= What is needed =
Count the lines below that hold "Click". Give the number without comment.

= Records for processing =

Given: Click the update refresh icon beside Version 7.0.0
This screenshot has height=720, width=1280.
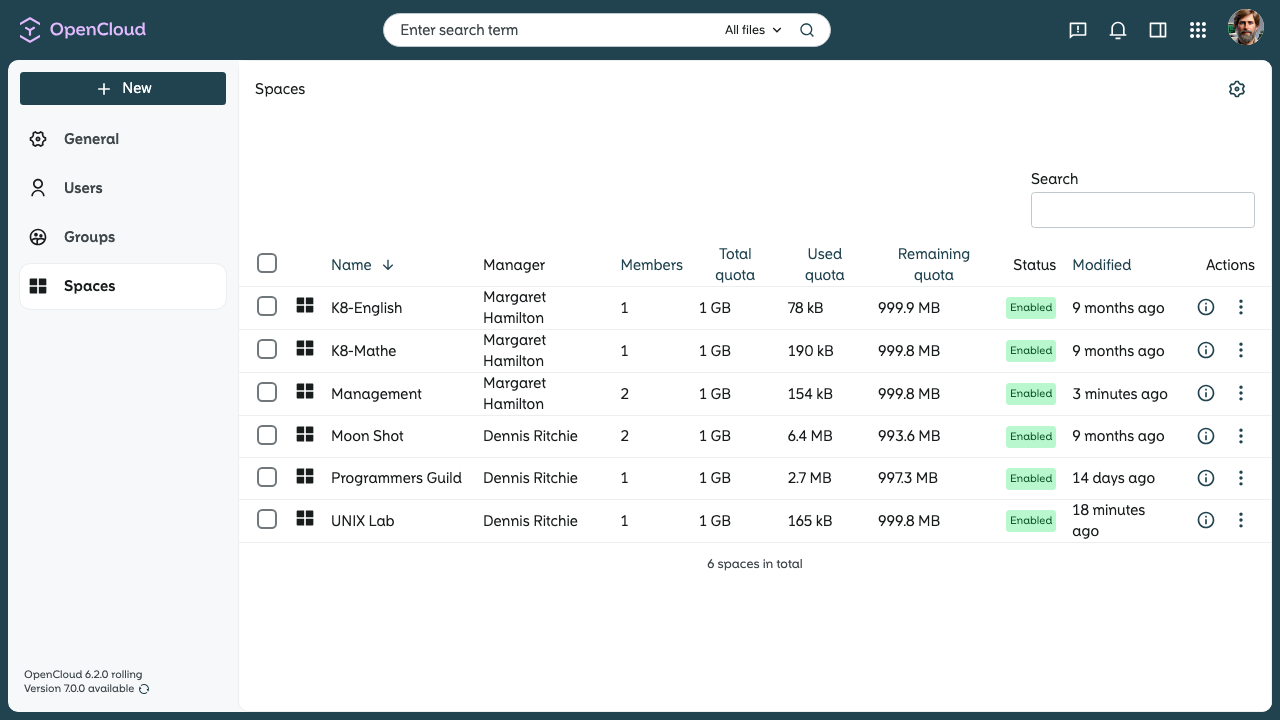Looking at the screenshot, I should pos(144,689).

--

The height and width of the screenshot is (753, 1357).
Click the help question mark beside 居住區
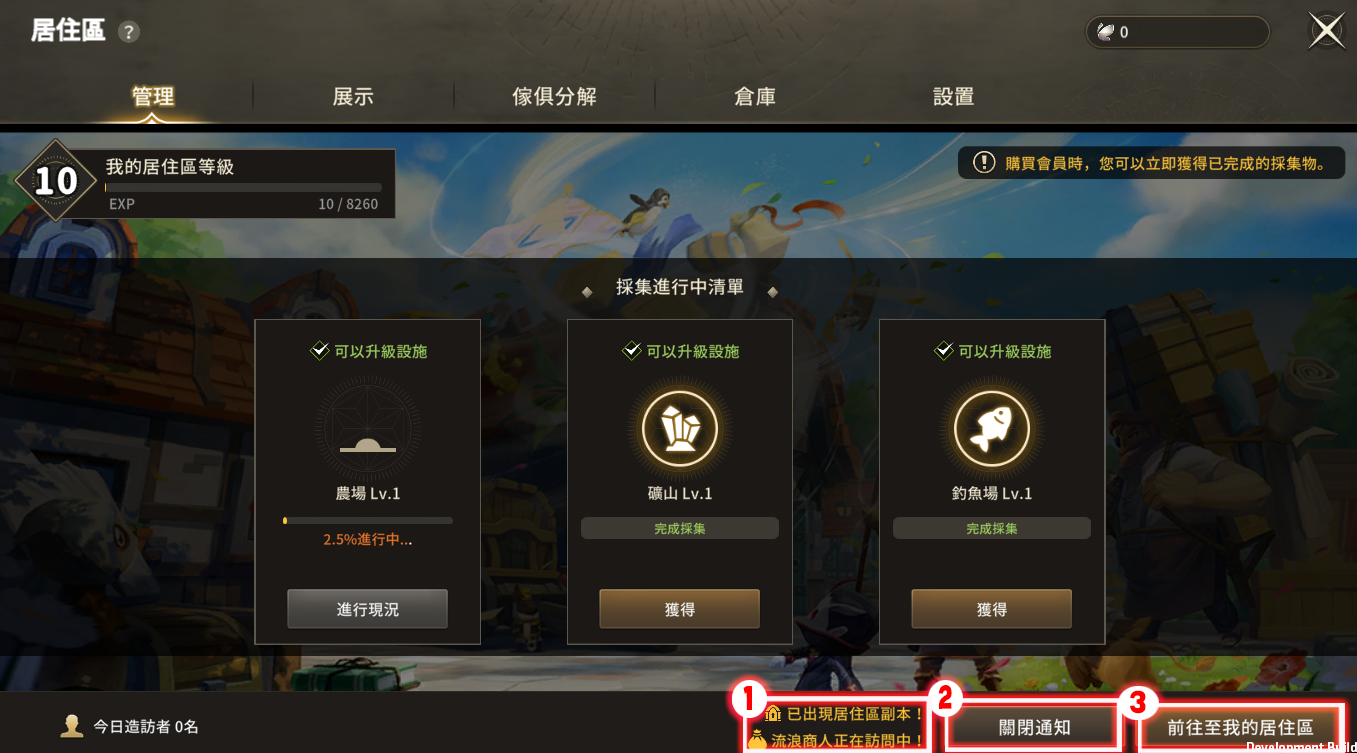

= Exercise solution =
2